- Opening Delimiter -

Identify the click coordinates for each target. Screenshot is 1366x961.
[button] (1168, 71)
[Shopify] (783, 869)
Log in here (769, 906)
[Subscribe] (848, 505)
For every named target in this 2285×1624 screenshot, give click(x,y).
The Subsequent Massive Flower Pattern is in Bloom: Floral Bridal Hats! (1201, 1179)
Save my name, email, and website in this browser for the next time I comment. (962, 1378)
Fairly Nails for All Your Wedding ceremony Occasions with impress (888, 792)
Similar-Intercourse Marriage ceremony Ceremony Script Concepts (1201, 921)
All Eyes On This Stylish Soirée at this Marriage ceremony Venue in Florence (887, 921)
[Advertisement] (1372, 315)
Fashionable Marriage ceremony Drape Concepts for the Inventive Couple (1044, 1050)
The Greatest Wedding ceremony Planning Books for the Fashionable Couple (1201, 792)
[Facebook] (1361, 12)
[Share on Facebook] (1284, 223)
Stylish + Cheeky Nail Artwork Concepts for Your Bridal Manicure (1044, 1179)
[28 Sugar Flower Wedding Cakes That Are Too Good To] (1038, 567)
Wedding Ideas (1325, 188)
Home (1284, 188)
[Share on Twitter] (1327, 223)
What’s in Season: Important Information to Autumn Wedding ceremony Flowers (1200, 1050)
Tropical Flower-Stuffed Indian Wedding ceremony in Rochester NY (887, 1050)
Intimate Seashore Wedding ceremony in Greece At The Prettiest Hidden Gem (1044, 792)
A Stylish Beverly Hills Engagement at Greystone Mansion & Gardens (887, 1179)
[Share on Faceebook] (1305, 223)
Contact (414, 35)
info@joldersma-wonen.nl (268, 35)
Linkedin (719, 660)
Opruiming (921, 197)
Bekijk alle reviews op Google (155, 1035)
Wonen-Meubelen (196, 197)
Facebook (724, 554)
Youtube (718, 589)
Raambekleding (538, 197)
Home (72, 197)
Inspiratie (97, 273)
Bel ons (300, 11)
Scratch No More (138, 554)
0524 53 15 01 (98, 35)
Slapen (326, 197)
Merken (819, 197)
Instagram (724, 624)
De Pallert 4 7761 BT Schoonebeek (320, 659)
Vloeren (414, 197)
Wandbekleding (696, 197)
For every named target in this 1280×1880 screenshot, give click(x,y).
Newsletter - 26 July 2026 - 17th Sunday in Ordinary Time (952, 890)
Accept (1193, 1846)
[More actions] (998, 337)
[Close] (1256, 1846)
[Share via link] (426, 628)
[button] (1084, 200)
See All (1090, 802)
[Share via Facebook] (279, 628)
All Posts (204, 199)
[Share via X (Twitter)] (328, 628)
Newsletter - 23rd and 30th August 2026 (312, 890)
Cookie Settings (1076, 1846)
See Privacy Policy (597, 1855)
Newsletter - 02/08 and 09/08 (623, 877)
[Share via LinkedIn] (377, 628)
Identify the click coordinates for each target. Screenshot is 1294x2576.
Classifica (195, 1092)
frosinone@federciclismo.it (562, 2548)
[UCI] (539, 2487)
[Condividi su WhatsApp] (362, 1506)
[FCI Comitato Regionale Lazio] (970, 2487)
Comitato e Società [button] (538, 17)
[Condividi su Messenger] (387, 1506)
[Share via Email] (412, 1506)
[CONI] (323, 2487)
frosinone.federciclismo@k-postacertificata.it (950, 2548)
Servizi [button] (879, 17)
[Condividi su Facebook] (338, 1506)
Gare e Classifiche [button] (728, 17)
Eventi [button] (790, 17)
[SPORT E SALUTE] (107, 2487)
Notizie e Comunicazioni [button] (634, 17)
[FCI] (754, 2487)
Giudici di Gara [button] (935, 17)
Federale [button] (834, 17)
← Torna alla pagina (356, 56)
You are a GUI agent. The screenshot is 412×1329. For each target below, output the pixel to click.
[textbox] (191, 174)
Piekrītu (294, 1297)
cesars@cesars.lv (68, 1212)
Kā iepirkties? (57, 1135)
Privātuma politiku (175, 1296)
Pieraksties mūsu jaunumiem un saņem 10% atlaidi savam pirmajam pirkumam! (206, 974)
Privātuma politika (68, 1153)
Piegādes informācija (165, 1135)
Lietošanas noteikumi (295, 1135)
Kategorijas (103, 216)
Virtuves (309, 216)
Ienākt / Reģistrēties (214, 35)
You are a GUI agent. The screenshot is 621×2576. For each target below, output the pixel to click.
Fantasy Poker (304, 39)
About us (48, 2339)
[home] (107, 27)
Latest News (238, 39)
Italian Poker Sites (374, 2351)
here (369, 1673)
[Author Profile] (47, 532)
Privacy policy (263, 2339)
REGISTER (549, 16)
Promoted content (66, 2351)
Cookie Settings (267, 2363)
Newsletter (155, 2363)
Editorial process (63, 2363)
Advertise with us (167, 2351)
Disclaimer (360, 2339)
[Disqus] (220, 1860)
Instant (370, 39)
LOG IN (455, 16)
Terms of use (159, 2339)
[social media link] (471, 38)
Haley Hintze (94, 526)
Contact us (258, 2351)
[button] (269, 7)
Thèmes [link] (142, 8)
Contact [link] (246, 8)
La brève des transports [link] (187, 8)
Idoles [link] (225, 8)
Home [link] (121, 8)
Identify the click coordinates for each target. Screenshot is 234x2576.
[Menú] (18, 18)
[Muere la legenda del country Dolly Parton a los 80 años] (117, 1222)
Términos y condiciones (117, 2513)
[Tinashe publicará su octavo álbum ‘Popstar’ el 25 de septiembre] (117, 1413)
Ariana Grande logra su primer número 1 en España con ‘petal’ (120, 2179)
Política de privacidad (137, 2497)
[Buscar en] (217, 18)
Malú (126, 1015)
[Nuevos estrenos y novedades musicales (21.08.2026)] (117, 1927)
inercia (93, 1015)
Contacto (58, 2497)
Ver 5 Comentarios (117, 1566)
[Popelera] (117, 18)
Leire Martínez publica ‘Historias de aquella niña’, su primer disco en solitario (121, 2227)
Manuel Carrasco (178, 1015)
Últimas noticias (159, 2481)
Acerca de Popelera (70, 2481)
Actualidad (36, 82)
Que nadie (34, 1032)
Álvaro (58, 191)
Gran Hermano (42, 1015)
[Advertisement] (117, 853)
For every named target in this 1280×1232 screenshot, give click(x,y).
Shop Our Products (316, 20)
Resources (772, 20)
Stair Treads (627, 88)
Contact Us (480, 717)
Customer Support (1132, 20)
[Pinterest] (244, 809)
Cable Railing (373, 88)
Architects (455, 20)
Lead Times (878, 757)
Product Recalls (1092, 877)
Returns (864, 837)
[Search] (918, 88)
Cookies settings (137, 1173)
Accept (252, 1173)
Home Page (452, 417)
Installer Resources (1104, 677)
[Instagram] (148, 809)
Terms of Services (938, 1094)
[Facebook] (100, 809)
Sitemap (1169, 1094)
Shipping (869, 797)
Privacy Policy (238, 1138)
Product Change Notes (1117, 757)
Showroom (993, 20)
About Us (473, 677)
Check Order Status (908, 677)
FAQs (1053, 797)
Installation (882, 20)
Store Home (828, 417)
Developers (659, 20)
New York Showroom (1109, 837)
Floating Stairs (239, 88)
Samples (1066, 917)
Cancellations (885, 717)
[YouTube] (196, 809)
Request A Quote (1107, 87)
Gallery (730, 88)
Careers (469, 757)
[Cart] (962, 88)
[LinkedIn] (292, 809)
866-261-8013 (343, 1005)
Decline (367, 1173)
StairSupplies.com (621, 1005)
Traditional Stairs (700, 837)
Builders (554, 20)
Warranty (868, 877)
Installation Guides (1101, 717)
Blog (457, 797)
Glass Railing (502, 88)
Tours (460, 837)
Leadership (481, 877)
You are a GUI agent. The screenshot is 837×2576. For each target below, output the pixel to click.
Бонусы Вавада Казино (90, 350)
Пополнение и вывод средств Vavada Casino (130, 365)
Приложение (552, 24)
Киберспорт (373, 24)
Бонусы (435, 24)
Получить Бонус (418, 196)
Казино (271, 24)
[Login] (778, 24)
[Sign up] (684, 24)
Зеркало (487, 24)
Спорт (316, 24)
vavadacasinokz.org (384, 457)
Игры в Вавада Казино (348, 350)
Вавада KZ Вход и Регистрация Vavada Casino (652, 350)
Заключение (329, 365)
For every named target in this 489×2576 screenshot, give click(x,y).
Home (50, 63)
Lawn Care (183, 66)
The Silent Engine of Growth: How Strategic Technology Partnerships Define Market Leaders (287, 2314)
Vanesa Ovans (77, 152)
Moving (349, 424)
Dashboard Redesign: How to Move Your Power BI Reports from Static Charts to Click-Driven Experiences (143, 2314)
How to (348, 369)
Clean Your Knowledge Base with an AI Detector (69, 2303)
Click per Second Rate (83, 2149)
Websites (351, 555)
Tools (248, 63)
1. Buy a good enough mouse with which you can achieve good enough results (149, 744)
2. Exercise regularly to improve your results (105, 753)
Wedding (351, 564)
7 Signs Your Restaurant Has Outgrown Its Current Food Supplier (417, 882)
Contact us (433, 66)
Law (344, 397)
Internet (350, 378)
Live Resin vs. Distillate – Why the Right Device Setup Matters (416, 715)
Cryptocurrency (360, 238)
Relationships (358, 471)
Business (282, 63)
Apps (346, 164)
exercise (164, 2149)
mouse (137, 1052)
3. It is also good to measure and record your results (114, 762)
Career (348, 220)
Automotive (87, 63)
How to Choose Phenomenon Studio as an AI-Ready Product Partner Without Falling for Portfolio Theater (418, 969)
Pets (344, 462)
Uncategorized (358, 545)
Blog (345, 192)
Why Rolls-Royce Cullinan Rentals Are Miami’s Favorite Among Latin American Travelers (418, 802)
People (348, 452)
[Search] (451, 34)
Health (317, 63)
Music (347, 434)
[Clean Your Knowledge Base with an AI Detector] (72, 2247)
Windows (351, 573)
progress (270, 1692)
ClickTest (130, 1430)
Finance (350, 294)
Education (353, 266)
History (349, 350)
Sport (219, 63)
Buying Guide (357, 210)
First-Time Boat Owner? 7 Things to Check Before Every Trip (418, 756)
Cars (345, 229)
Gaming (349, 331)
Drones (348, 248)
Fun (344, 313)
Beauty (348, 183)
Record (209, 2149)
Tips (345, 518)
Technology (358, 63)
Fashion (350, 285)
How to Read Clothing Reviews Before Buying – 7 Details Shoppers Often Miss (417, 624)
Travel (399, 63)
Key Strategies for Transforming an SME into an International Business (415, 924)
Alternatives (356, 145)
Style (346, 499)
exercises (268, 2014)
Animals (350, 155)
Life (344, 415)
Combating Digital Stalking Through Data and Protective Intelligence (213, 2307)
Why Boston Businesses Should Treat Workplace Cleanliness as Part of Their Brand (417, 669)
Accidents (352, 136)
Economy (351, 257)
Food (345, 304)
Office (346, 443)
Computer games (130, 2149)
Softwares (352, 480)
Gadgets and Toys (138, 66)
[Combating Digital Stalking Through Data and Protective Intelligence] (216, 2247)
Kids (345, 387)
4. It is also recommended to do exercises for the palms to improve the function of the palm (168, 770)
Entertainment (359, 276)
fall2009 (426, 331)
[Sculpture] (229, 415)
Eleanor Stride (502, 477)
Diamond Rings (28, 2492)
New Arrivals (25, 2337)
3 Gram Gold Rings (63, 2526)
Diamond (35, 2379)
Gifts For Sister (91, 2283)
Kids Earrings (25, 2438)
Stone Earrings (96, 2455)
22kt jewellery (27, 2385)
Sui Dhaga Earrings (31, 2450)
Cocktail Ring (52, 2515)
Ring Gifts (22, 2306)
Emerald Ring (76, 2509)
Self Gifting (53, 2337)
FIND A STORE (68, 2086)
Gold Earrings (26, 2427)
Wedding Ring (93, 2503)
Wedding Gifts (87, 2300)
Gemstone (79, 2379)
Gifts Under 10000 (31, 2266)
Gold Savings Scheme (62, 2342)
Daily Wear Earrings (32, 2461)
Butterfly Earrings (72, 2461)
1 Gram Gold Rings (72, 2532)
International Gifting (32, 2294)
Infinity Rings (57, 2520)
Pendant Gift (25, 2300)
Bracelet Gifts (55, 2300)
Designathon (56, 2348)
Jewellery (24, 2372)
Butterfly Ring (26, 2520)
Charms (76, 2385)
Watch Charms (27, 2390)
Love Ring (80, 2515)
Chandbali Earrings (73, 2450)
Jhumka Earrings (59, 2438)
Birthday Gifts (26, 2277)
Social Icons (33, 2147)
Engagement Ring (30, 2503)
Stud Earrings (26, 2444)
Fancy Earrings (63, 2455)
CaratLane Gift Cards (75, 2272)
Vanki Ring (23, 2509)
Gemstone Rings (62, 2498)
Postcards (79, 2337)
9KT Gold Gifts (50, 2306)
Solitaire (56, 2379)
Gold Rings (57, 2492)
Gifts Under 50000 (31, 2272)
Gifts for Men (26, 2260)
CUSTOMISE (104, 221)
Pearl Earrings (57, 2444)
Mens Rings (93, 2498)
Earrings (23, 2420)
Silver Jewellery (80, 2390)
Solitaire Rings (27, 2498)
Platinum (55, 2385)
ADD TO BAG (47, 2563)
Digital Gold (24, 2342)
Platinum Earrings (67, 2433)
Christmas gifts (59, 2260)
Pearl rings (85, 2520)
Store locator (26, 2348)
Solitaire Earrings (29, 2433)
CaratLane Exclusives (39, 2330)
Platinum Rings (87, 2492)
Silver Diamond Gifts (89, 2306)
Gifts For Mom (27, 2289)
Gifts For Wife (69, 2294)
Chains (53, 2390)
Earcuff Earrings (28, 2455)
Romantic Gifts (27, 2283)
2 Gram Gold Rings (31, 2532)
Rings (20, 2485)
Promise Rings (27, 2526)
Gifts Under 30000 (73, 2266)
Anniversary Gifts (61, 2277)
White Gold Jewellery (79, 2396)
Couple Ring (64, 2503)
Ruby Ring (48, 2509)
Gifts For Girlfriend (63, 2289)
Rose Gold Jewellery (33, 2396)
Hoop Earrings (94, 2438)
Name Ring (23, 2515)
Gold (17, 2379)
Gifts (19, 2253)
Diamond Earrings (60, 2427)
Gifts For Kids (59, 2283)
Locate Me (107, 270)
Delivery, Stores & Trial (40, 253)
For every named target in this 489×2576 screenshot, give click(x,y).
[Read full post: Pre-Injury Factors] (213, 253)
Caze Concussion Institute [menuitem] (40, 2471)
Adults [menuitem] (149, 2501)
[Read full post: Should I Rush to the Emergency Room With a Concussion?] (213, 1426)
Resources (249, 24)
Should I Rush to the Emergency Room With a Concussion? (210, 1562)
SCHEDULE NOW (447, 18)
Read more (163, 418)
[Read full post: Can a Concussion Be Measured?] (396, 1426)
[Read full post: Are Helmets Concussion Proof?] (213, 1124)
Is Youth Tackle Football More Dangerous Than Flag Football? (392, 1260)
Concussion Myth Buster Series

- Closing Delimiter -

TASK DETAILS = Please copy, word for word, every line from the first line of the records through the line containing "[Advertisement] (1372, 315)", with both of those lines included and nothing else.

ANSWER TO THE PROBLEM =
Identify the click coordinates for each target. Screenshot is 1366x961.
[button] (1168, 71)
[Shopify] (783, 869)
Log in here (769, 906)
[Subscribe] (848, 505)
For every named target in this 2285×1624 screenshot, give click(x,y).
The Subsequent Massive Flower Pattern is in Bloom: Floral Bridal Hats! (1201, 1179)
Save my name, email, and website in this browser for the next time I comment. (962, 1378)
Fairly Nails for All Your Wedding ceremony Occasions with impress (888, 792)
Similar-Intercourse Marriage ceremony Ceremony Script Concepts (1201, 921)
All Eyes On This Stylish Soirée at this Marriage ceremony Venue in Florence (887, 921)
[Advertisement] (1372, 315)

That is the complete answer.